**Zu lösende Aufgaben**
A. Wie viele Autos zeigt die Auto-Galerie, die im Forenthread zu Need for Speed: The Run aufgeführt ist?
B. Nimm den Forenthread zu Need for Speed: The Run dort auf, wo er endet, und schreibe ihn weiter.

# [Need for Speed: The Run] - Sammelthread



## SimonFistrich (15. November 2011)

Hallo zusammen,

in diesem Thread soll es um das neueste Need for Speed: The Run gehen. Fragen und Kommentare bitte in diesen Thread, damit wir alles schön gesammelt haben.

Hier einen Überblick über die aktuellen Artikel zum Spiel:

Test: Need for Speed: The Run - Die Tops & Flops der Grafik - eckige Lenkräder, realitätsnahe Gesichter und mehr

Tops & Flops der Grafik: Need for Speed: The Run - Die Tops & Flops der Grafik - eckige Lenkräder, realitätsnahe Gesichter und mehr

Auto-Galerie: Need for Speed: The Run - 66 Männerträume auf 4 Rädern in unserer Galerie - Update

Review-Übersicht: Need for Speed: The Run im Test: Review-Übersicht - So bewertet die internationale Presse das Rennspiel

15-Minuten-Video: Need for Speed: The Run - Die ersten 15 Minuten aus dem Rennspiel im Video

Was meint ihr? Tut die "Hollywood-Ausrichtung" der Reihe gut?

**Bereitgestelltes Material**
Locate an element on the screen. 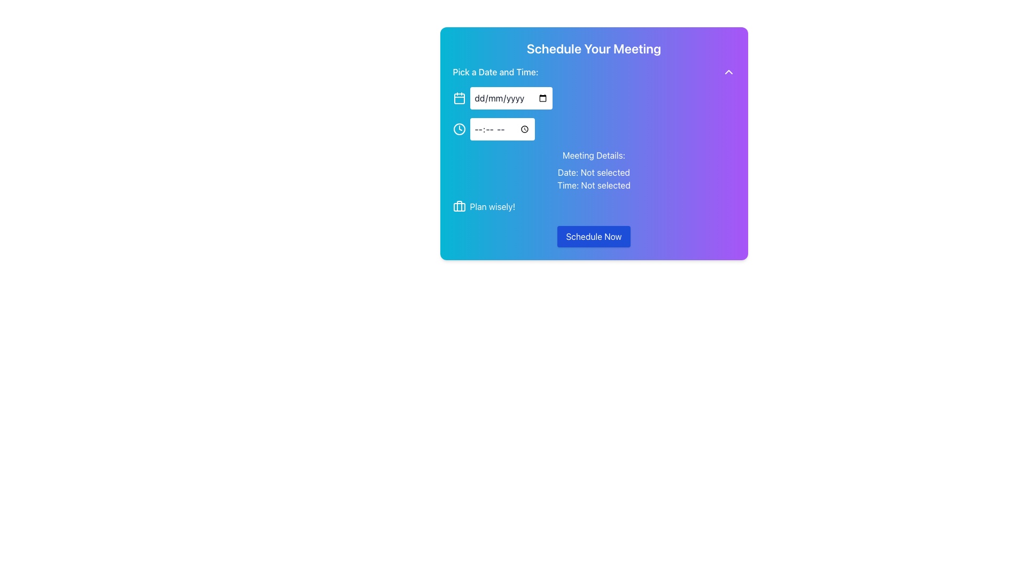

**Endergebnisse**
A. 66 Autos.

B.
----------



## Schumi777 (18. November 2011)

Hallo zusammen !
Habe mir gestern das Spiel gekauft . Habe dann unter Steuerung  versucht , mein Gamepad zu finden ( Dual Action Gamepad ) . Kann es aber dort nicht finden. Nur tastatur bzw. Lenkrad !! Hat jemand das schon rausgefunden wie man andere Pads konfiguriert ??
Habe dann das Spiel einfach mal begonnen und in der ersten Sequenz, wo sich Jack aus dem Auto befreien muß , werden Buchstaben x B, und a eingeblendet . habe dann mal alle Knöpfe an der tastatur probiert, aber es tut sich nichts !!
Wer kann mir da bitte weiterhelfen ??

Danke.
Gruß kalle


----------



## Crysisheld (22. November 2011)

Gamepad ausstecken, dann werden die Tastaturzeichen angezeigt....


----------



## Rockoon24 (14. Dezember 2011)

Hi erstmal.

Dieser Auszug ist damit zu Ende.